Kesaksian serupa disampaikan Katharian Fono, warga Daratei. Ia menilai berbagai isu negatif yang beredar tidak sesuai dengan kondisi nyata yang dirasakan masyarakat setempat.
“Jika ada yang mengatakan di sini lumpur muncul di mana-mana dan tidak bisa menghasilkan, itu tidak benar. Kami yang tinggal di sini mengetahui kondisi sebenarnya,” katanya.
Katharian mengaku kehidupannya mengalami perubahan sejak adanya pengembangan geothermal.
“Dulu saya hidup dalam keterbatasan, rumah bambu dengan atap sederhana.
Sekarang anak saya bekerja di proyek geothermal dan saya dapat membangun rumah yang lebih layak,” tuturnya.

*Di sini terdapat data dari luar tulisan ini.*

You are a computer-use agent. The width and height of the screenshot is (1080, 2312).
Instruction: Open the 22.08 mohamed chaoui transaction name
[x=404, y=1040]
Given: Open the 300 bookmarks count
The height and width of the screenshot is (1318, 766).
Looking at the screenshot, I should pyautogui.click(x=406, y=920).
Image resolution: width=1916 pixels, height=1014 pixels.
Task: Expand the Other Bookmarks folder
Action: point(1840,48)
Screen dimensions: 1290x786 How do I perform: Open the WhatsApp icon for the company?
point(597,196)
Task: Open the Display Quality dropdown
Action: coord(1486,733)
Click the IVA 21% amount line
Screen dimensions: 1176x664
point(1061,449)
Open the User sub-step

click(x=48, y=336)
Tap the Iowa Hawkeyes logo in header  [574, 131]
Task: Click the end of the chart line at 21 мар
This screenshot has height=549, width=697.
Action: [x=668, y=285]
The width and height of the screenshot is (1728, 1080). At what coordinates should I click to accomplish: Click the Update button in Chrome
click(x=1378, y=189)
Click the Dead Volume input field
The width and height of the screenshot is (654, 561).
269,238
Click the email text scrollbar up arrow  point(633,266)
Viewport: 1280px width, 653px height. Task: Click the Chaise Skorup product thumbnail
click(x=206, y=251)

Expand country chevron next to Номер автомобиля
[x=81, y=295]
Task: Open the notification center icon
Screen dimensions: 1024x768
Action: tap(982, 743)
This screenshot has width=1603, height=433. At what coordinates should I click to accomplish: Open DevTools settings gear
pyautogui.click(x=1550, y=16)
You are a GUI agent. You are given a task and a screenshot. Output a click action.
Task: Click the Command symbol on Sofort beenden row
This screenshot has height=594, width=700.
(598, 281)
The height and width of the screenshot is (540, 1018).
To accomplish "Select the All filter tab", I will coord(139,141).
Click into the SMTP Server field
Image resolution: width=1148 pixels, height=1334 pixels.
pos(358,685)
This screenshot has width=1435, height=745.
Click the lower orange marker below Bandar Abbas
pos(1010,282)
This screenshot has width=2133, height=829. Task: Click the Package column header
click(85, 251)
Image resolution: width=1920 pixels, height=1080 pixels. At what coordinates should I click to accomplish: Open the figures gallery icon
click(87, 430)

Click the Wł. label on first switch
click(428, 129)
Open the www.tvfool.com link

General Manager PT PLN (Persero) UIP Nusra, Rizki Aftarianto, menyampaikan bahwa PLN berkomitmen menjalankan setiap tahapan pengembangan PLTP Mataloko secara transparan, mengedepankan keselamatan, serta menghormati kearifan lokal.
“Kami memastikan seluruh proses dilakukan sesuai regulasi, berbasis kajian ilmiah, serta menggunakan teknologi terbaik. Dukungan masyarakat menjadi kekuatan utama dalam menghadirkan energi bersih yang andal bagi NTT,” ujarnya.